Auffällig ist auch, dass im Osten etwas mehr Frauen (43%) zuversichtlich in ihre persönliche Zukunft blicken als die Männer (41%). Das ist eine Ausnahme. Denn außer in Niedersachsen und den Neuen Bundesländern zeigen sich die Männer optimistischer.

Die Zuversicht erreicht einen Tiefpunkt
Während in Gesamtdeutschland vier von zehn Bürgern (41%) zuversichtlich für die Sicherheit ihres eigenen Arbeitsplatzes sind, ist es in den Neuen Bundesländern nur jeder Dritte (33%). Noch größer sind die Sorgen um die Sicherheit der deutschen Arbeitsplätze allgemein. Nur noch 6 Prozent der Befragten sind bei diesem Thema zuversichtlich.
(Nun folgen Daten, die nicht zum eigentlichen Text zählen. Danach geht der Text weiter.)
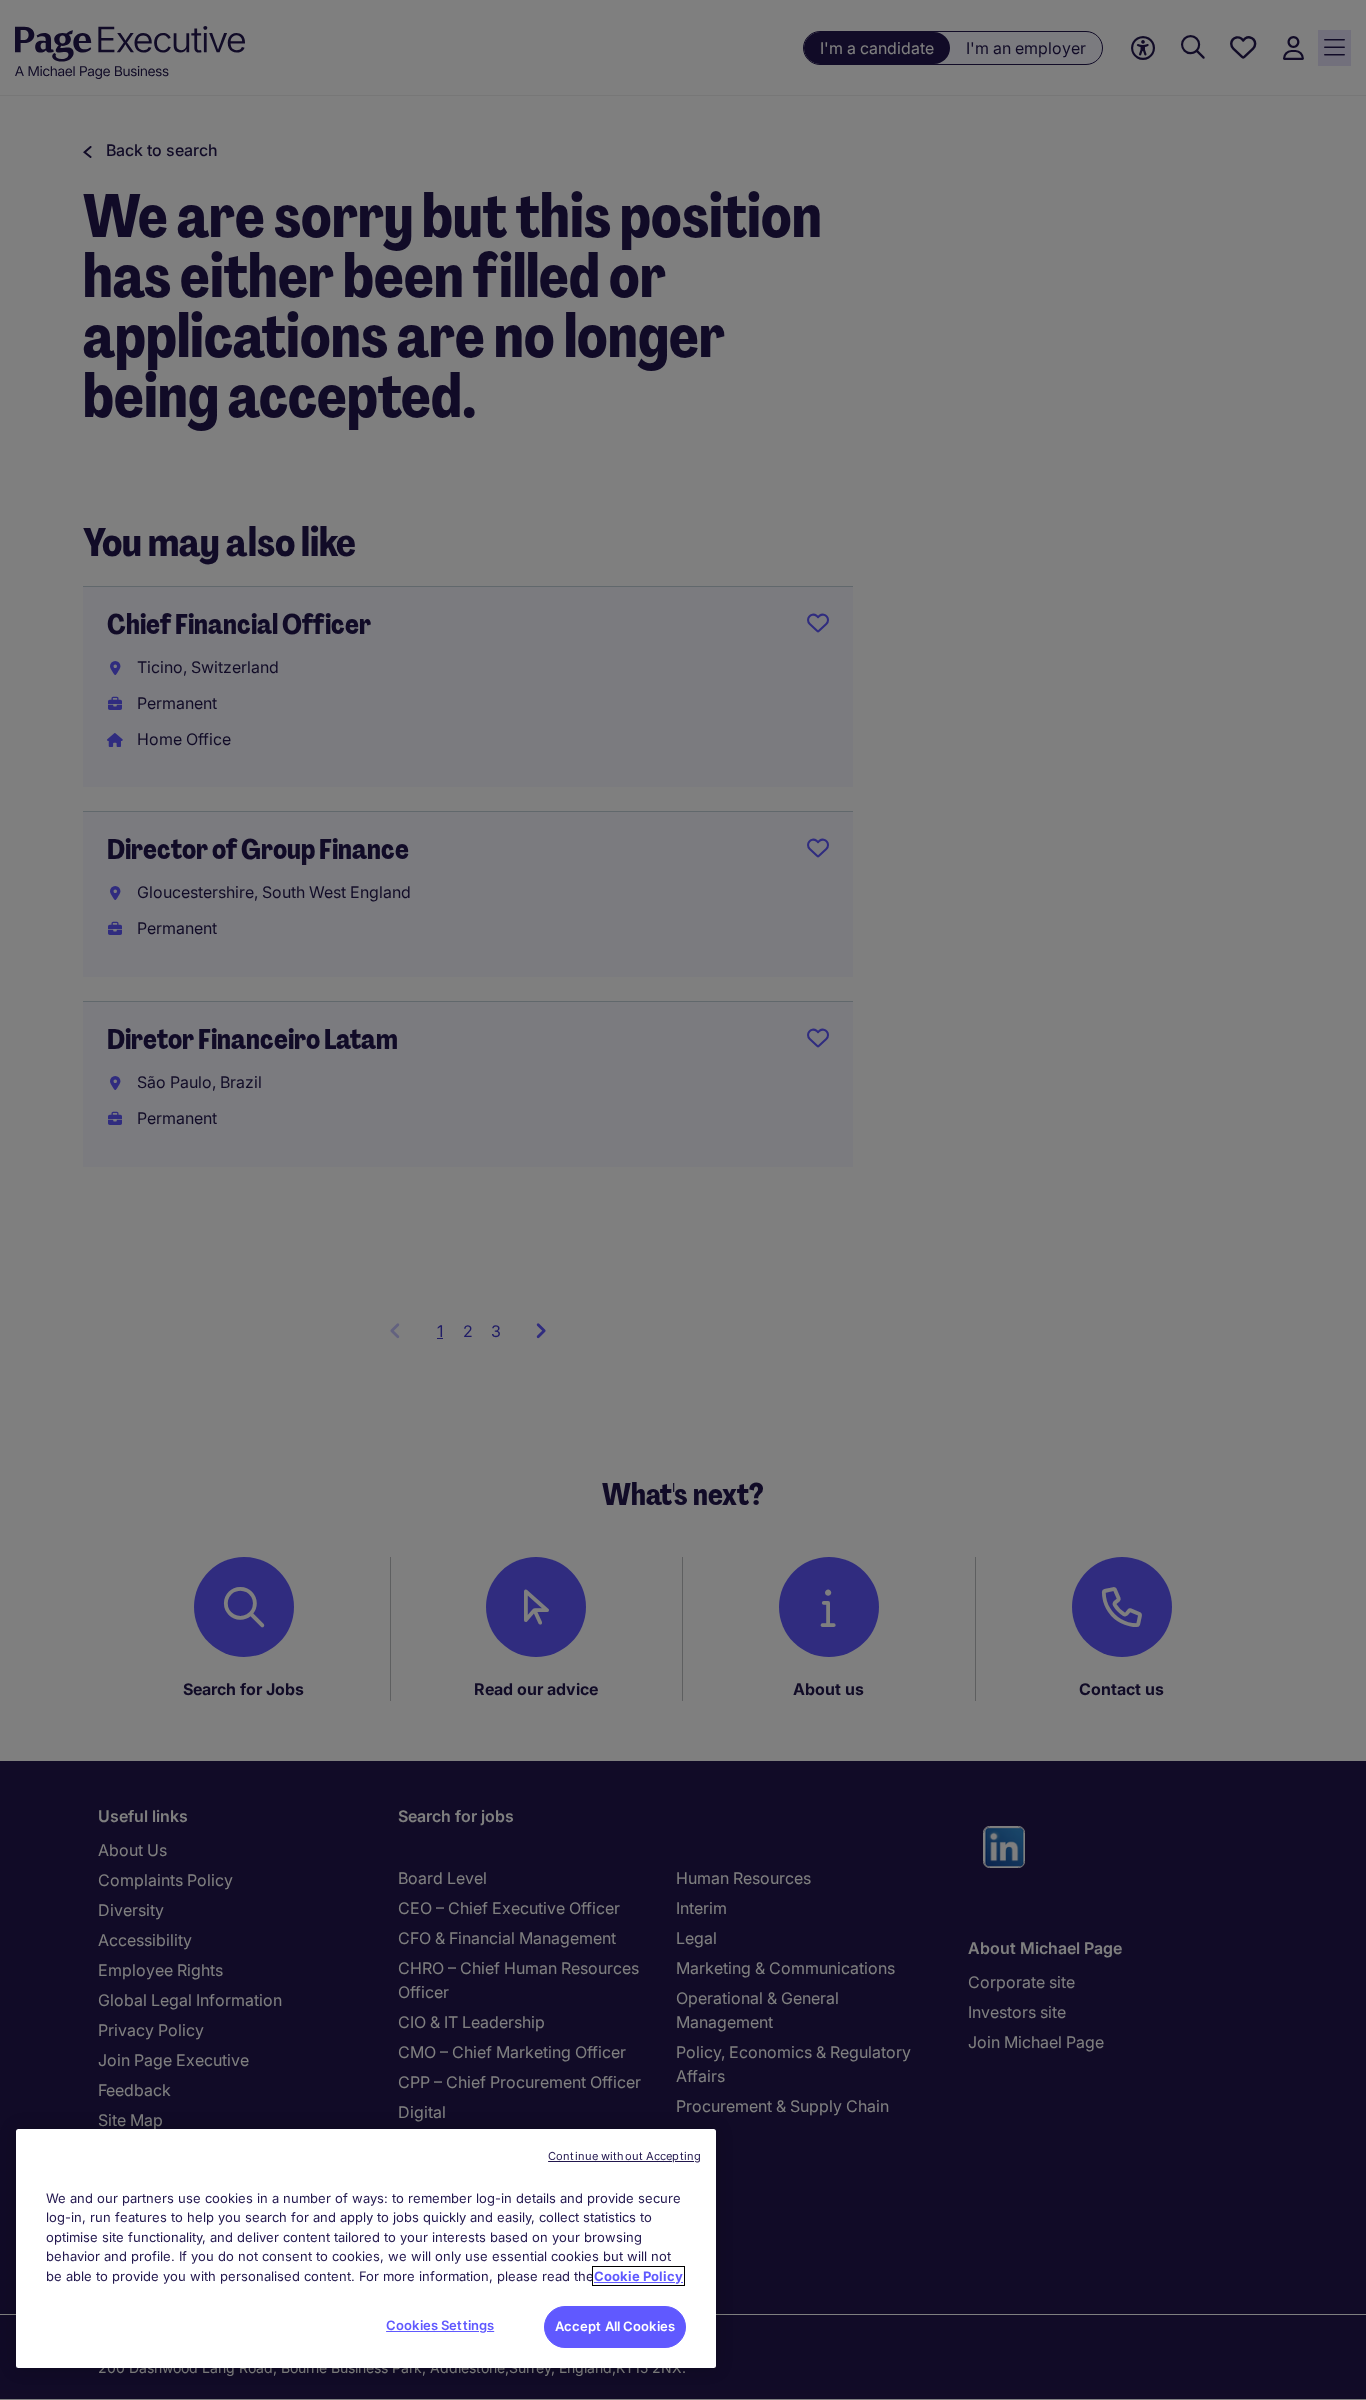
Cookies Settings (440, 2325)
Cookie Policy (638, 2276)
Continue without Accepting (624, 2156)
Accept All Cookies (615, 2326)
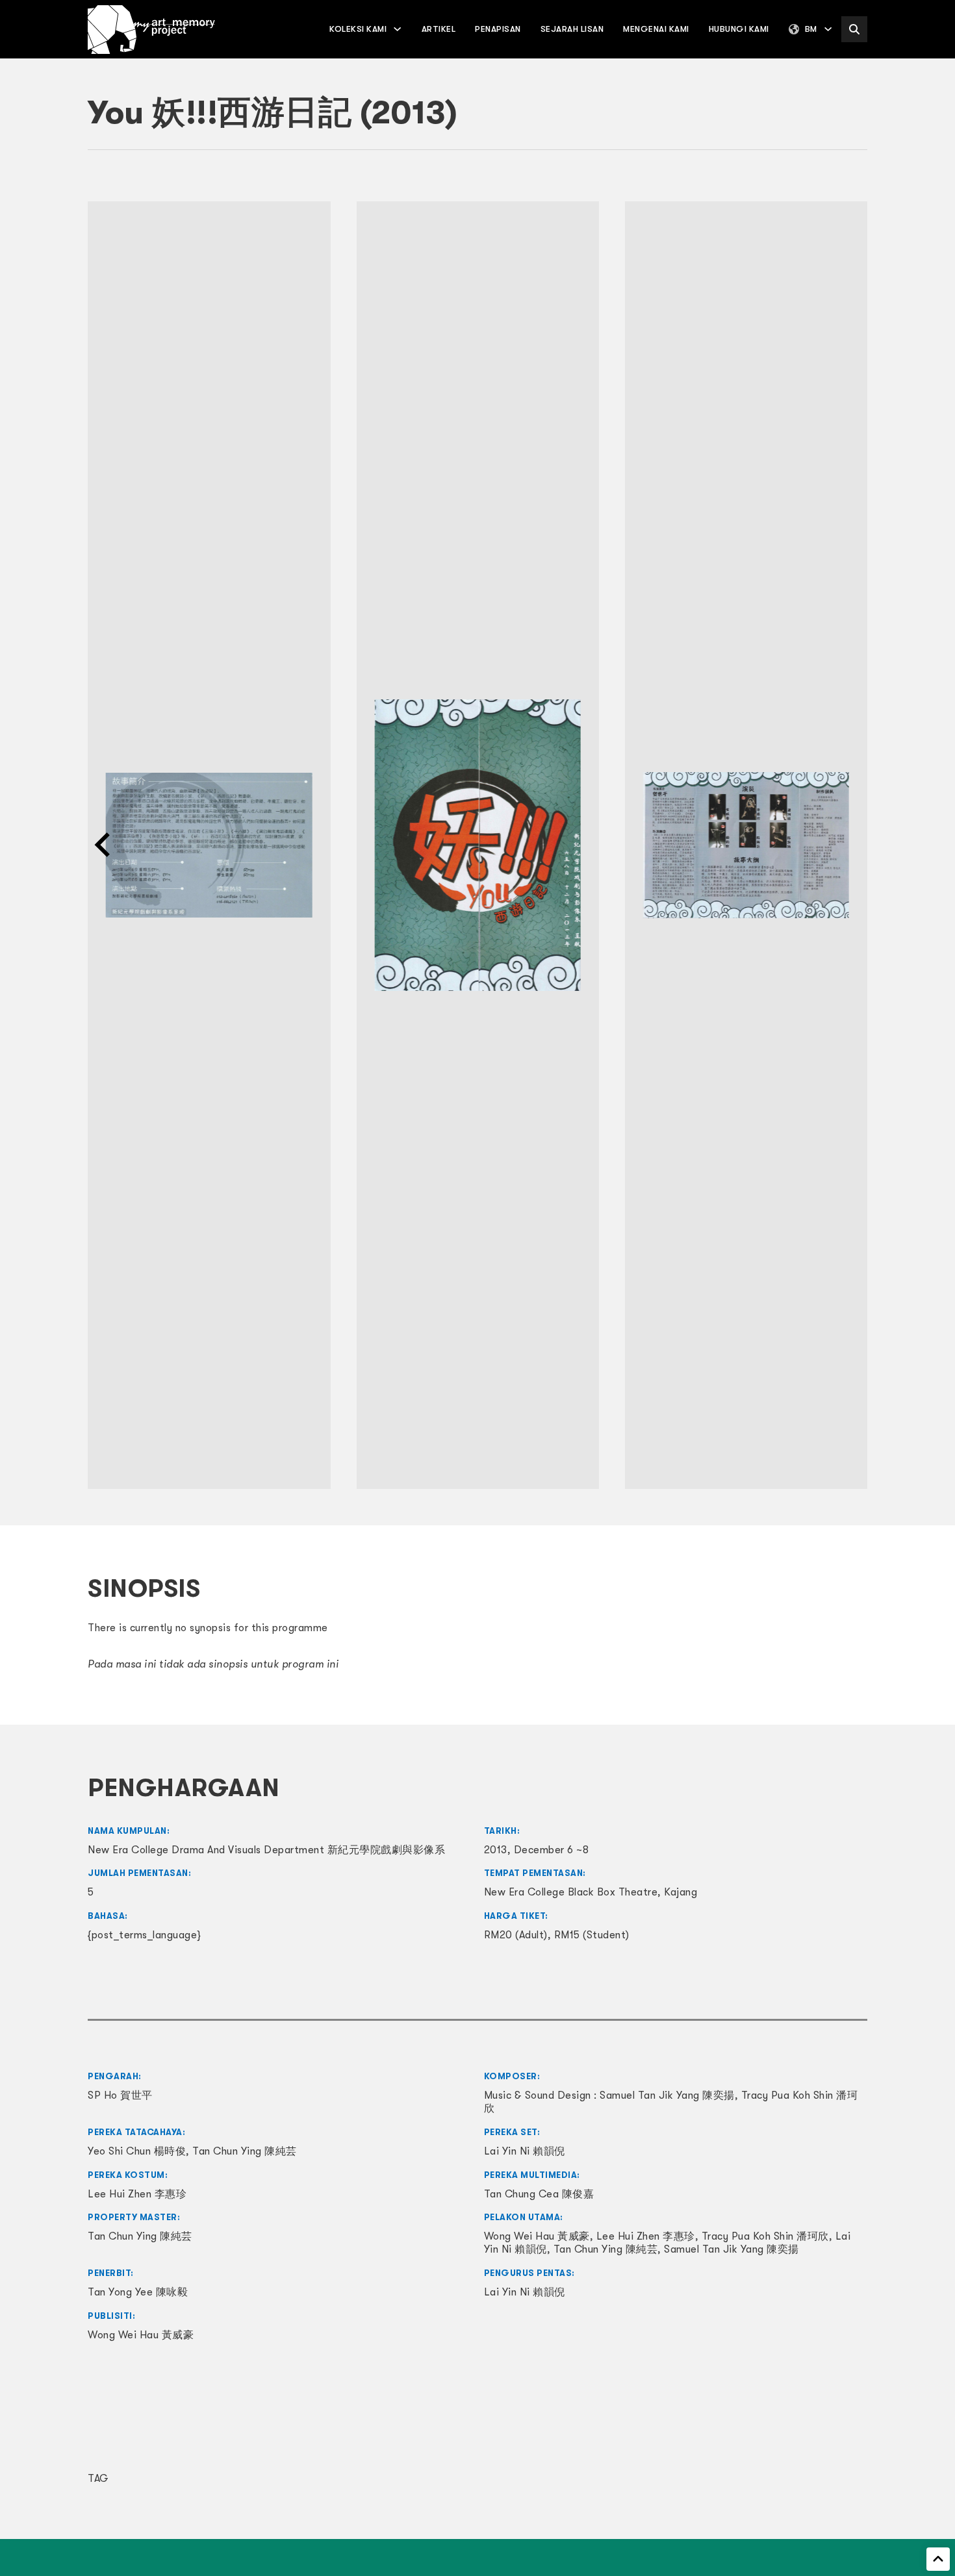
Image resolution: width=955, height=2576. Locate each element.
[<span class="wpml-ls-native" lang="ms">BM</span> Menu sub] (828, 29)
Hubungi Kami (739, 29)
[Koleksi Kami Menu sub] (397, 29)
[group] (209, 845)
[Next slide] (851, 845)
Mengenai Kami (656, 29)
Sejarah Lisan (572, 29)
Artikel (439, 29)
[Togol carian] (854, 29)
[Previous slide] (104, 845)
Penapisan (498, 29)
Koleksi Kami (358, 29)
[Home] (151, 29)
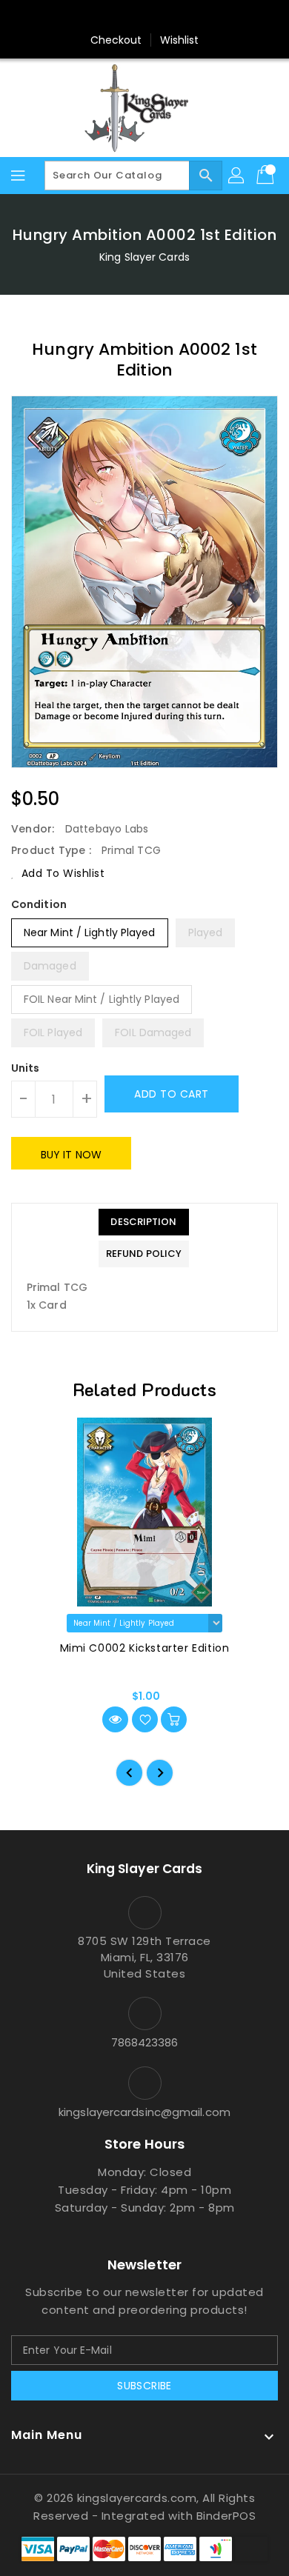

Mit dieser Einschätzung bilden die Neuen Bundesländer gemeinsam mit Nordrhein-Westfalen und Norddeutschland das Schlusslicht im bundesweiten Vergleich: „Die Arbeitslosenquote, die im Osten der Republik mit 13 Prozent immer noch fast doppelt so hoch ist wie in Westdeutschland, drückt auf die Stimmung der Bürger“, sagt Professor Brettschneider. „Insgesamt ist in den Neuen Bundesländern aber ein deutlicher Aufwärtstrend der Zuversicht in persönlichen und gesellschaftlichen Lebensbereichen zu erkennen.“

Die Allianz Zuversichtsstudie


Basis der Allianz Zuversichtsstudie, einer gemeinschaftlich durchgeführten Untersuchung der Allianz Deutschland AG und der Universität Hohenheim, sind repräsentative monatliche Befragungen mit mindestens je 500 – 1.000 Interviewpartnern. Im dritten Quartal 2009 wurden insgesamt 1.504 Interviews geführt. Ziel der Allianz Zuversichtsstudie ist es, die Stimmungslage in Deutschland zu erheben.

Dazu untersucht die Studie regelmäßig die Zuversicht der Menschen im Lande für die jeweils kommenden zwölf Monate in insgesamt zwölf Lebensbereichen – sechs persönlichen und sechs übergreifenden, gesellschaftlichen Bereichen. Die aktuellen Ergebnisse der Allianz Zuversichtsstudie sowie Trends, die sich daraus ablesen lassen, werden der Öffentlichkeit in der Regel vierteljährlich vorgestellt. Die Ergebnisse des vierten Quartals 2009 erscheinen im Dezember 2009.